▸ Your instructions:
Reproduce the rows word for word, beginning with the line that contains "Task: Collapse the Quick access pane arrow" and continuing through the last of the rows, including both ends. Leave the pictures out of your copy.

--- START Dataset rows ---

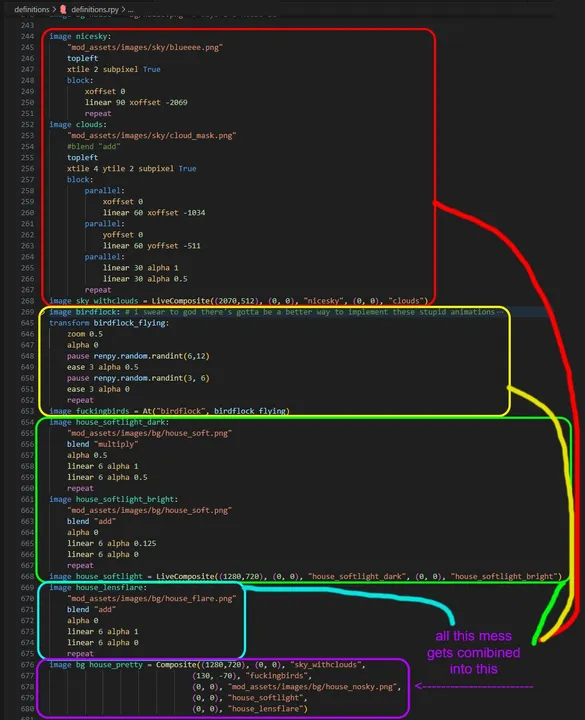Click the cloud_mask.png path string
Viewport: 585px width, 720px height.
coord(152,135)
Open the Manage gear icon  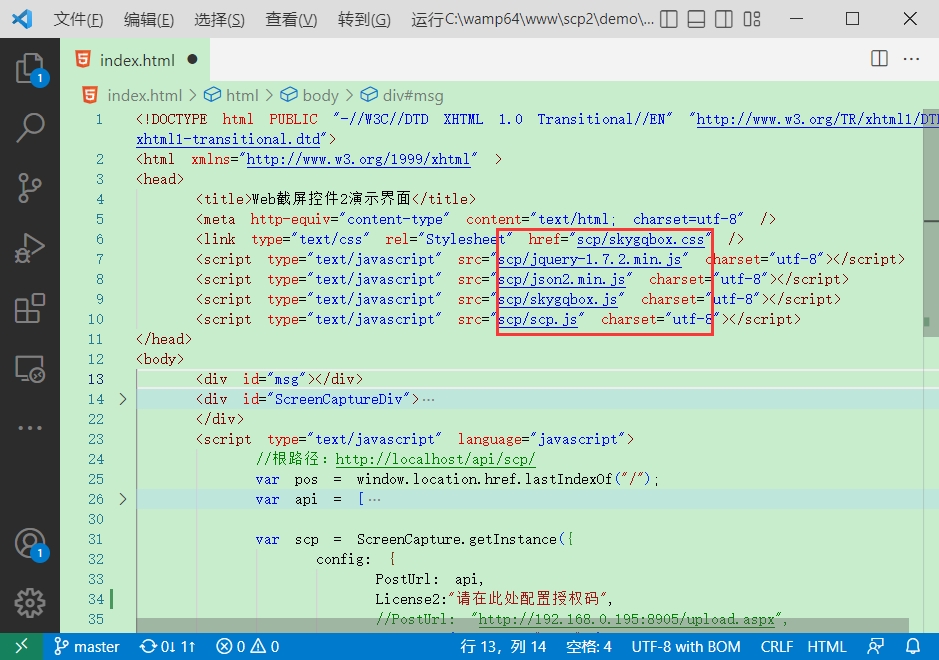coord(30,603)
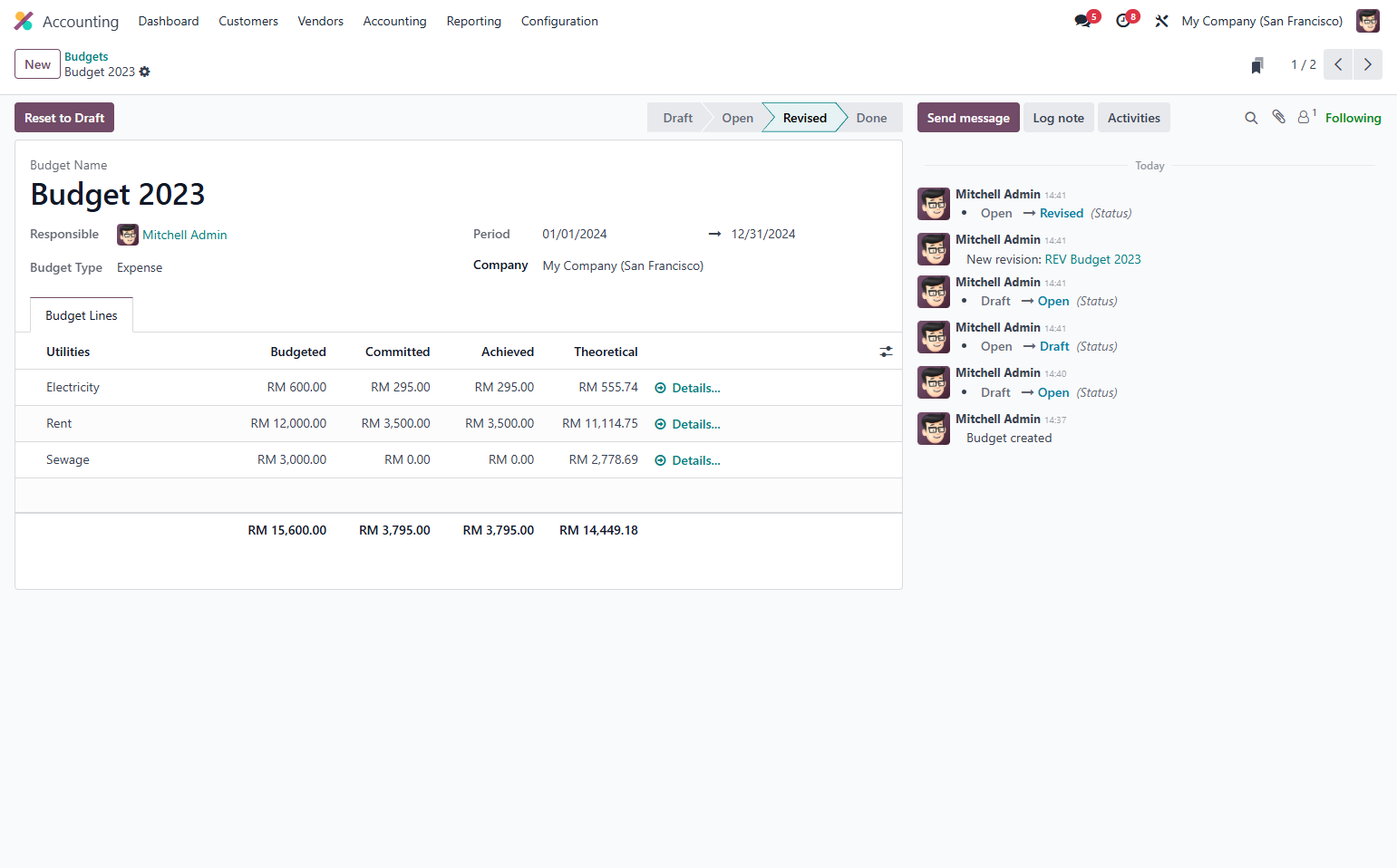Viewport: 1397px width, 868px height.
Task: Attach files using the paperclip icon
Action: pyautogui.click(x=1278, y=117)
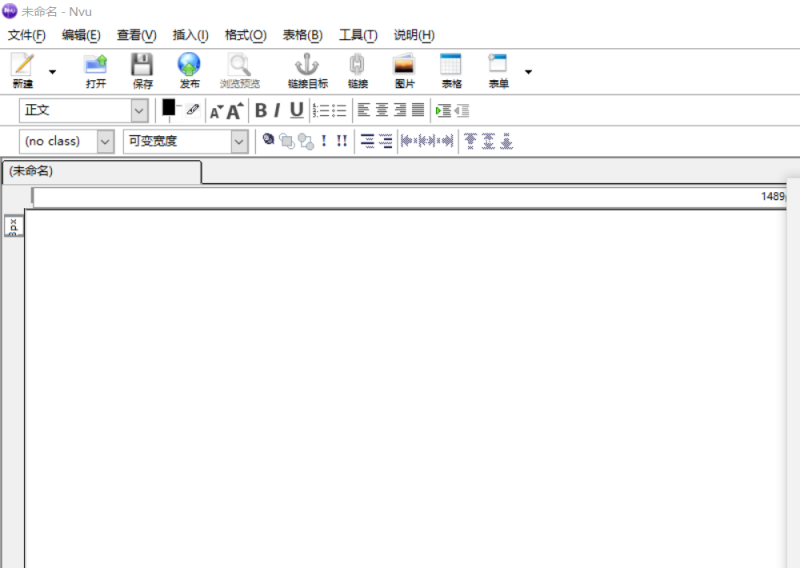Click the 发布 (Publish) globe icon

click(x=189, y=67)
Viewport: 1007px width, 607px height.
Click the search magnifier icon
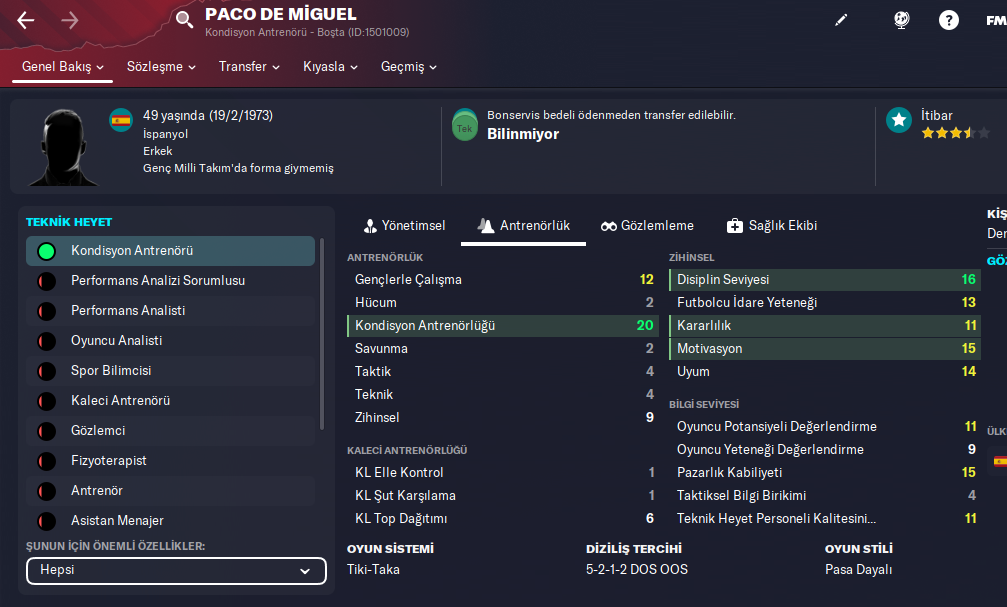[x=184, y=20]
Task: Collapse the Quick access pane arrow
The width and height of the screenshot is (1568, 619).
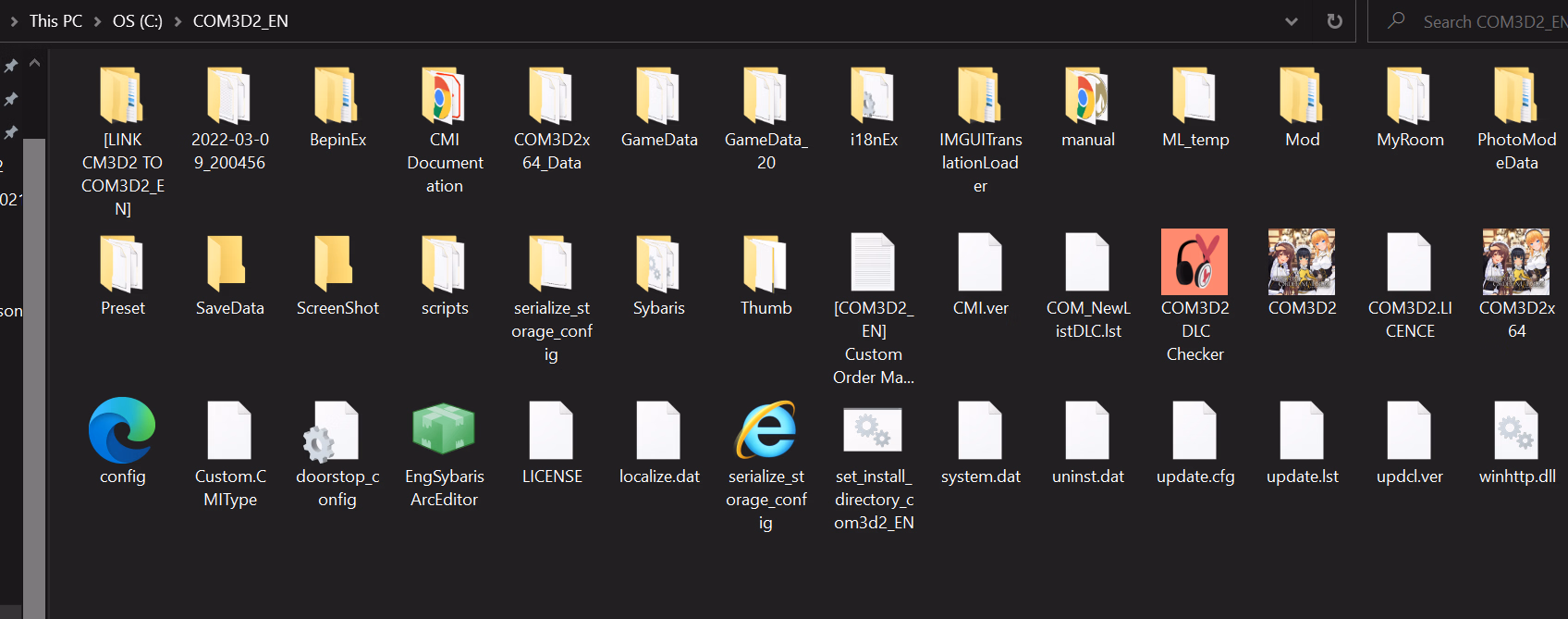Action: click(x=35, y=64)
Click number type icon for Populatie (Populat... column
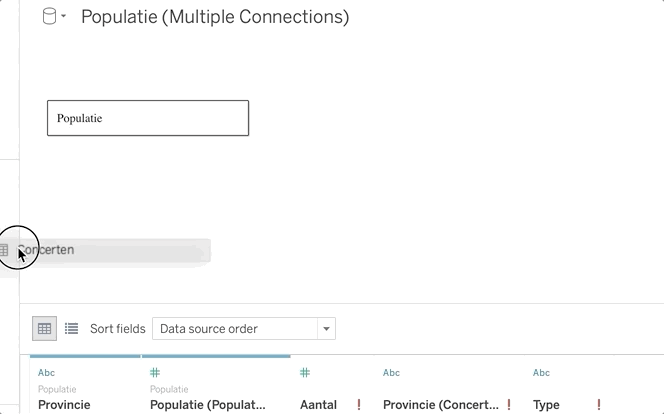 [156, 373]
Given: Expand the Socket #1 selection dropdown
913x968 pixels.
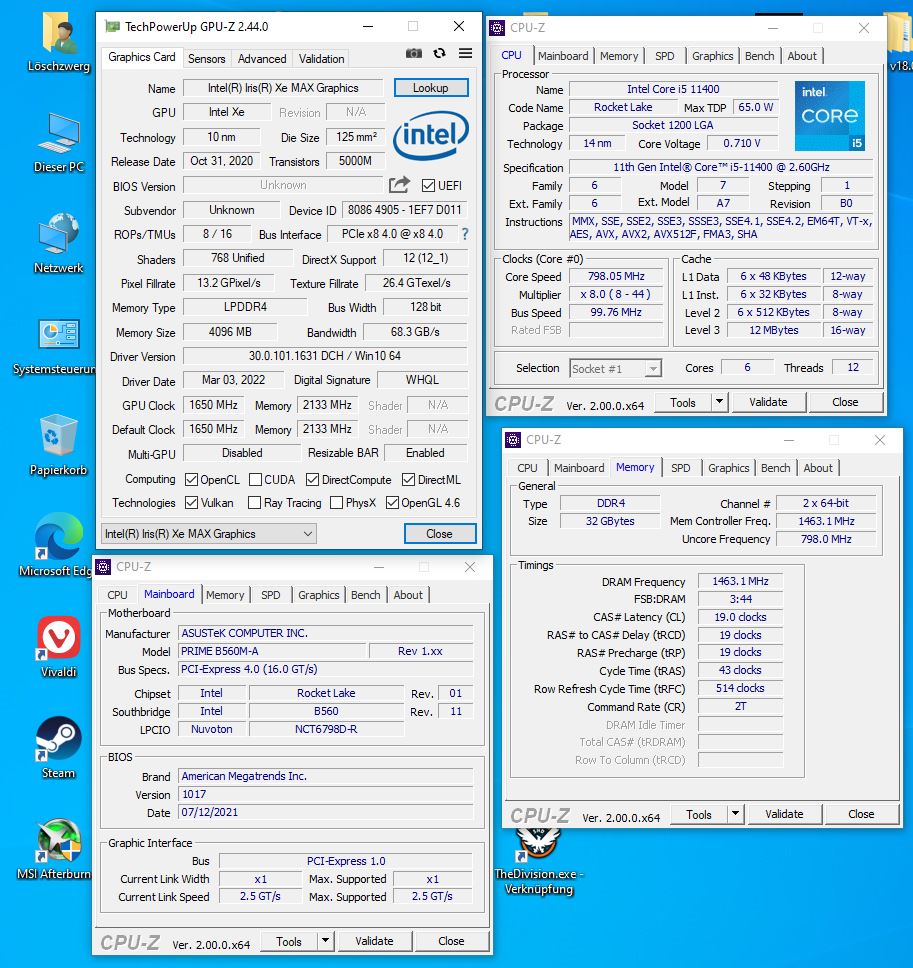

--- END Dataset rows ---

▸ Reply to the task:
Task: Collapse the Quick access pane arrow
The width and height of the screenshot is (1568, 619).
Action: click(x=35, y=64)
Click number type icon for Populatie (Populat... column
 [156, 373]
Given: Expand the Socket #1 selection dropdown
913x968 pixels.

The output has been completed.